One new bill that came out of Annapolis this year, and is set to become Maryland law on October 1, 2007, is aimed at limiting one of the predatory insurance practices: the “don’t hire a lawyer and I’ll give you a quick settlement” tactic. Among the major auto insurance carriers in Maryland, I do not see GEICO, Allstate, or State Farm doing this aggressively or systematically; Nationwide does it a good bit; and Progressive does it with absolute zeal.
This bill will not limit the practice itself but it will give injury victims not represented by a Maryland lawyer the opportunity to void any release signed within 30 days of an accident within 60 days provided certain conditions are met such as providing written notice and, of course, returning the proceeds.
To Progressive’s credit, it does not appear that they are nearly as aggressive in very serious injury cases, but it amazes me to hear from my personal injury clients the lengths to which Progressive will induce quick settlements in smaller cases. Progressive adjusters show up on the injury victims’ doorstep (apparently every adjuster is smiling and friendly) with a checkbook eager to “make this thing right.”

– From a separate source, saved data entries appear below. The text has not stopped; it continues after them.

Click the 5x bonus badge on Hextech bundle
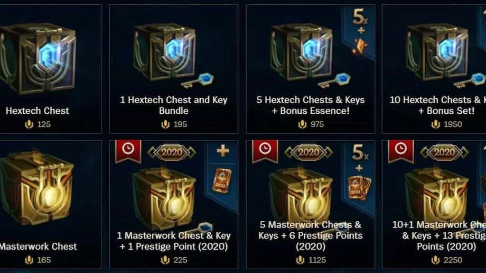click(360, 17)
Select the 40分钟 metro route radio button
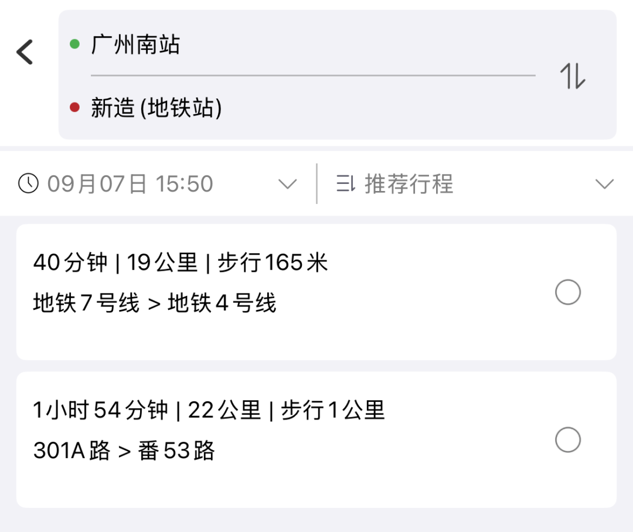This screenshot has height=532, width=633. 567,292
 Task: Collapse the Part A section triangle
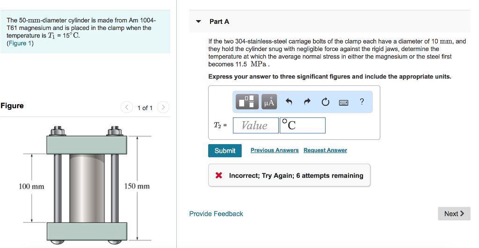click(x=198, y=22)
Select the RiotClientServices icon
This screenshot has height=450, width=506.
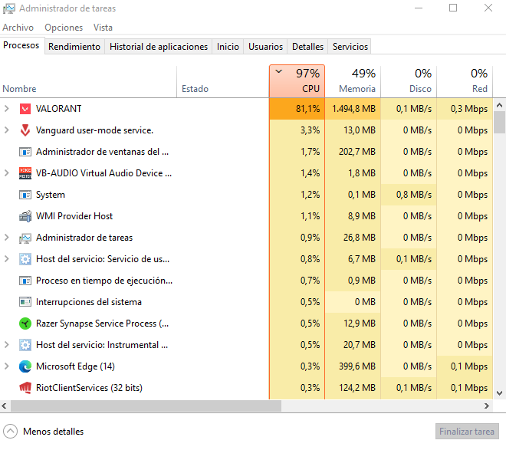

Most lawyers do not want to admit this, but while it is always the safest play to contract an injury lawyer after an accident, smaller injury cases can often be settled without a lawyer. Personal injury lawyers do add value to smaller cases but often it is not much more than the contingency fee the lawyer charges. Because insurance companies generally put a value on the quality and reputation of a plaintiff’s personal injury lawyer, I think our law firm adds value well above our fee in small personal injury accident cases. But do you need to hire our law firm or another lawyer in smaller cases? I think it depends on the case but, often, the answer is no.
I certainly have respect for Progressive as an insurance company. I like almost all of their adjusters and I do not think this “quick settlement” practice is unethical; however, in my opinion, this is the last insurance company I would expect to make a reasonable offer in a “quick fix” situation. If I were to give all of the major insurance carriers in Maryland the exact same case, I would expect Progressive’s offer to be the lowest. It is generally a struggle for victims with or without personal injury lawyers to get Progressive to offer fair value without filing a lawsuit.
Early on in the development of the case point no one knows the actual value of the case because the extent of the injuries and the harm from those injuries is still unknown. Accordingly, almost invariably, any early settlement is imprudent. Why do people take a quick settlement then? Because some injury victims are either naïve or they need money fast. Arguably, then, this new Maryland law could go further and make all quick settlements voidable. To what extent should society protect people from themselves? This is a political and philosophical question beyond the scope of this blog, but I think this law probably strikes the right balance by providing some protection for accident victims while also giving insurance companies some ability to rightfully be able to settle smaller personal injury claims without waiting for an indefinite period of time before they can close the claim.